A Raymond James spokeswoman declined to comment. Earlier this week, the firm said it was deferring “face-to-face” advisor recruiting meetings and deferring some advisor transitions already underway for the duration of the coronavirus pandemic. Net assets are falling as cash sweeps surge and interest rates fall.

But the Goldman report offered a more favorable view of independent brokerage LPL Financial, saying it is “one of the most underappreciated organic growth stories in Capital Markets." Blostein said the stock’s recent sell-off after the Fed's emergency rate cuts "provides the most compelling buying opportunities we see in our coverage," with shares now trading at just under six times estimated earnings for 2021, and at $41, the stock is below Blostein's "hypothetical zero-rates-into-perpetuity" valuation analysis of $50 a share—meaning the price Goldman Sachs thinks the firm is worth even if LPL lost all hope of making significant revenue off of interest rate spreads.

Blostein believes LPL’s revenue streams are somewhat immune to market volatility and that recruiting activity will pick back up in late 2020. He also expects the environment to create mergers and acquisitions opportunities for LPL, as smaller advisory firms look to partner with more stable firms and smaller broker/dealers come under pressure. Several private-equity-backed b/ds carry higher levels of debt, creating opportunities for LPL to buy.

The firm should also benefit from its scale: It is the largest independent broker/dealer in the space.

“We expect LPLA would see incremental scale benefits—driving margins higher, maximizing cash yields, leveraging advisor technology across a wider platform and selling acquired advisors LPLA’s Business Solutions,” the report said.

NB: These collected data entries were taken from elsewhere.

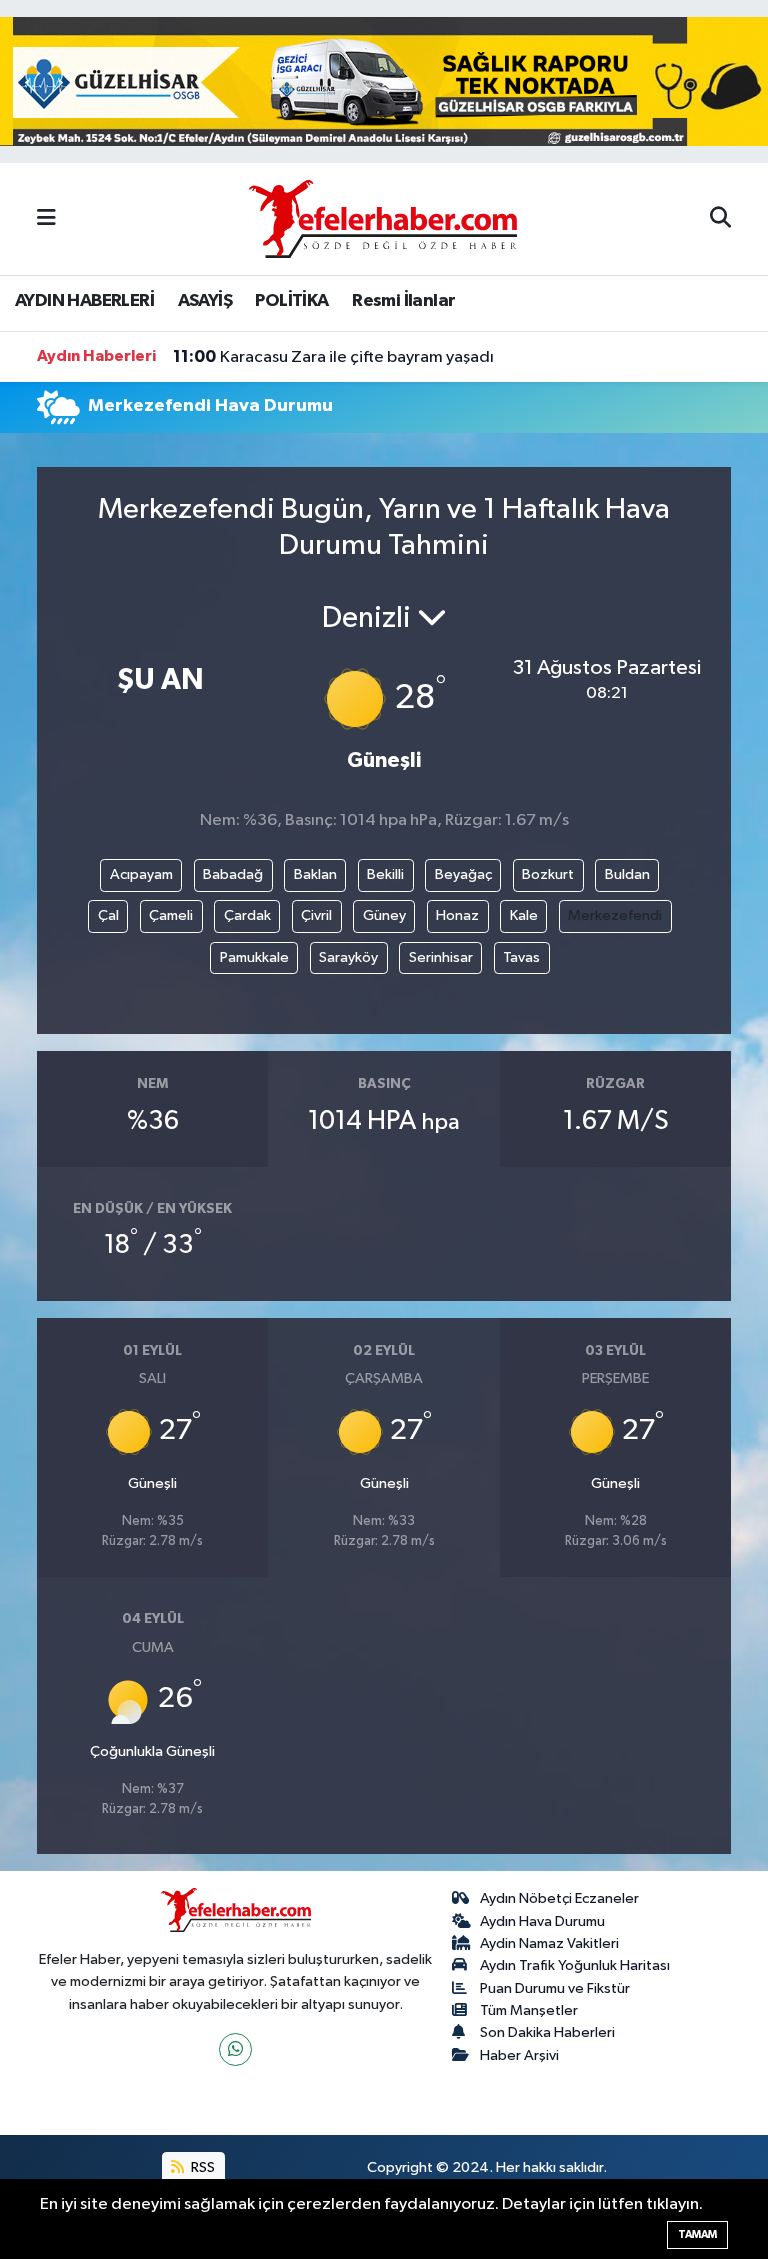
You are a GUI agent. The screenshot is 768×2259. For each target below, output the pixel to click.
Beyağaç (463, 874)
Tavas (521, 957)
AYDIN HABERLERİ (84, 301)
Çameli (171, 915)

“Our firm’s financial strength and stability are a differentiator in our industry,” said an LPL spokeswoman, in a statement. “In times of disruption, we are able to remain focused on our advisors, increasing access to service and support and providing the capital and capabilities to enable their business continuity.”

While Blostein expects growth of net new assets for the firm to slow down in the second quarter, organic growth rates should reach 9% by the fourth quarter, due to pent-up demand. “Moreover, we expect potential challenges with some of the smaller firms in the space to accelerate amid ZIRP (zero interest-rate policy), providing for an ample organic growth opportunity for LPLA.”